Animated Short: Éiru, I Died in Irpin, The Girl Who Cried Pearls, The Shyness of Trees, The Three Sisters
Live Action Short: A Friend of Dorothy, Jane Austen’s Period Drama, Pantyhose, The Boy with White Skin, Two People Exchanging Saliva
Documentary Short Subject: All the Empty Rooms, All the Walls Came Down, Last Days on Lake Trinity, Perfectly a Strangeness, We Were the Scenery
Congrats for making it to the end! If you have any bold Oscar predictions, narratives that you’re following, or just nominations that you’d love to see, let me know!
See everyone tomorrow!
The key insight from the rulebook is that nomination ballots are ranked and tabulated with a variation of ranked choice voting (with the exception of Visual Effects, which uses a scoring system.) A first place vote (aka passion) matters the most, and for films with overwhelming support, you have to think about what those voters put in second or even third.

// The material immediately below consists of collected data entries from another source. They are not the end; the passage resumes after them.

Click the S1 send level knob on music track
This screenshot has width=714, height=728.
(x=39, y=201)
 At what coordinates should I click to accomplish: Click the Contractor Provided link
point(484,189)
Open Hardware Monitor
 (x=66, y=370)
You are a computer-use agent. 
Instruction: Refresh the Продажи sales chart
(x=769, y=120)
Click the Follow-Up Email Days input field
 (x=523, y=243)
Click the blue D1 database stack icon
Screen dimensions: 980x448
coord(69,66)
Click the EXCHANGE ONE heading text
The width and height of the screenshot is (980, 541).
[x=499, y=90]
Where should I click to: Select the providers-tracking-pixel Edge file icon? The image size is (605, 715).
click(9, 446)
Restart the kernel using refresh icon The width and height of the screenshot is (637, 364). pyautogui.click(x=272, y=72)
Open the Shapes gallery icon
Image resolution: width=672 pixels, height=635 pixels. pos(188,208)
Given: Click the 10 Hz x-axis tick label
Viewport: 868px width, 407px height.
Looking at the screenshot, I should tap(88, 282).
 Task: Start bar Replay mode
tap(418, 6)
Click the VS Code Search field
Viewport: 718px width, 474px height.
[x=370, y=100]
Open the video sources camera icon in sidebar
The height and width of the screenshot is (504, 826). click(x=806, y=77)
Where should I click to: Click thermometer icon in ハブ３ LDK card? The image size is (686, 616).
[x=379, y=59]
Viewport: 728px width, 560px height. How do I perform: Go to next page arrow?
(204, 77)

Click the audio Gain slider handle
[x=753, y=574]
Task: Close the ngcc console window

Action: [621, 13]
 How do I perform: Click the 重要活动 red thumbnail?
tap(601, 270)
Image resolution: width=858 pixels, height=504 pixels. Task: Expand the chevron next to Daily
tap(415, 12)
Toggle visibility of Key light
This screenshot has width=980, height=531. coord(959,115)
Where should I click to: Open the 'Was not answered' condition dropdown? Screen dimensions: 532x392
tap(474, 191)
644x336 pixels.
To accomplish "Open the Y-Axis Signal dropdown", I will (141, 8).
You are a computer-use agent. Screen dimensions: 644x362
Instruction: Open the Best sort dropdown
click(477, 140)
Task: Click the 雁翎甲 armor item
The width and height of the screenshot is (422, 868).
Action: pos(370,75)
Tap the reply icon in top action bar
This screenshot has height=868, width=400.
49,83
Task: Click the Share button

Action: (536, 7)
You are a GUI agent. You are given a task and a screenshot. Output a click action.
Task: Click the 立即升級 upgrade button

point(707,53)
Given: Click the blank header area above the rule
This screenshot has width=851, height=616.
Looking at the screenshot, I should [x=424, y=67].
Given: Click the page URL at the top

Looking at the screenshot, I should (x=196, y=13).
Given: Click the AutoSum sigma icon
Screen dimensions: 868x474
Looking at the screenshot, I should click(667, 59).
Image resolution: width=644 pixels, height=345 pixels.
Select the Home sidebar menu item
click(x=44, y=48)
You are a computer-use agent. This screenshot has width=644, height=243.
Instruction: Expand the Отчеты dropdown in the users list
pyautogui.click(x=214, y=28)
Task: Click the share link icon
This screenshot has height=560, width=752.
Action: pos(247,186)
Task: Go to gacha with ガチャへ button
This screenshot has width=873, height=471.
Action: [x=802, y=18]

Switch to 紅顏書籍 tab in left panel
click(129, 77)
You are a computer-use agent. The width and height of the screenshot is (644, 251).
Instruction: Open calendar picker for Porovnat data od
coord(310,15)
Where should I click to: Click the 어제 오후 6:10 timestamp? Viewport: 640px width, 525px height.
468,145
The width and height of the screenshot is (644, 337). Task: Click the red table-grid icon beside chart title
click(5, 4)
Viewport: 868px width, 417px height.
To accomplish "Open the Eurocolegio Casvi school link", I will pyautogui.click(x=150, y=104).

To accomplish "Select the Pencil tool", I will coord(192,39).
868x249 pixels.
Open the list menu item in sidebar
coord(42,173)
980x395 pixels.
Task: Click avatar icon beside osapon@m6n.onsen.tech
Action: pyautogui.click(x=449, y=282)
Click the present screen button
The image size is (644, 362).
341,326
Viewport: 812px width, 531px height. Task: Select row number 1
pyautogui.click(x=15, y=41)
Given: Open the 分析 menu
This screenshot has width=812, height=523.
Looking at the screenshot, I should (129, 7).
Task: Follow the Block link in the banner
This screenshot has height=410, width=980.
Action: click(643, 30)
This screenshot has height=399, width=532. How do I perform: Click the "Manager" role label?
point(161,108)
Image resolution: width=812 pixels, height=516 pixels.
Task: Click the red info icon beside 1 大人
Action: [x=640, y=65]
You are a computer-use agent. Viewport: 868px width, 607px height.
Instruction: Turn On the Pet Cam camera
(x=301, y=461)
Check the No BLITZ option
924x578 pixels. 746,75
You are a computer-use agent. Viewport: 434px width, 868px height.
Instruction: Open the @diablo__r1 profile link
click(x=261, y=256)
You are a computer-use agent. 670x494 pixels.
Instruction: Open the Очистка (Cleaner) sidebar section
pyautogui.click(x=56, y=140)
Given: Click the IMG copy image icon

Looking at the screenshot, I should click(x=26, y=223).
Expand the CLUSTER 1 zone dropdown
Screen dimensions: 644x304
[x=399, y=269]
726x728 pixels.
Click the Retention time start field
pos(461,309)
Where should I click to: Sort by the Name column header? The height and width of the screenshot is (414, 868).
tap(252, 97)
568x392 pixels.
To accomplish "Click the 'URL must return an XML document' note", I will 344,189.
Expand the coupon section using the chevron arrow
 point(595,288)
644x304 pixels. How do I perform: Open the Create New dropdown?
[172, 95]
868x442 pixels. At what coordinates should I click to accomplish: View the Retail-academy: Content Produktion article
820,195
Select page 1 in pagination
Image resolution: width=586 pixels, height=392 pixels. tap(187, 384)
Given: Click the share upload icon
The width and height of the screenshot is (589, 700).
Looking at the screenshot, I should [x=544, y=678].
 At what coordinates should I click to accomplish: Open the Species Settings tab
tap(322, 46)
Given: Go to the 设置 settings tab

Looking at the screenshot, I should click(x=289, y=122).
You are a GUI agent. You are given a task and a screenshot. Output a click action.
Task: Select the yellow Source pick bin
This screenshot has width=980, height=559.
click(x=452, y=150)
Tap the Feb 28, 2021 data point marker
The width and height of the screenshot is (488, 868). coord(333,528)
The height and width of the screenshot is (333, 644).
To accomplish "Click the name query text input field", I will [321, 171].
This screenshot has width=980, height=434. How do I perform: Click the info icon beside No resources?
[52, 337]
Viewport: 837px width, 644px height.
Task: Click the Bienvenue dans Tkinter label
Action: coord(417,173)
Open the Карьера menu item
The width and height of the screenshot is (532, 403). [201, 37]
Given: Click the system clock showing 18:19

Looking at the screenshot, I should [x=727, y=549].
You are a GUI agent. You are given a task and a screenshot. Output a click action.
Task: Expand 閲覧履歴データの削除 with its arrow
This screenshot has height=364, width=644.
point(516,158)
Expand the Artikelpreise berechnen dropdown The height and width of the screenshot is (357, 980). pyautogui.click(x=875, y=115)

The pundits worth following are Kyle Buchanan at the New York Times, Katey Rich & Christopher Rosen at The Ankler’s Prestige Junkie, Will Mavity for all things below the line, and Walt Hickey and Michael Domanico’s Numlock Awards for clear-eyed statistics.
2025: 71% of nominees correct | 2024: 78% | 2023: 68%
2025: 65% of wins correct | 2024: 78% | 2023: 52%
Personally I found For Good to be less intolerable than Part One
One piece of data analysis I want to do at some point is calculate how many international feature submissions are not in the submitting country’s official languages.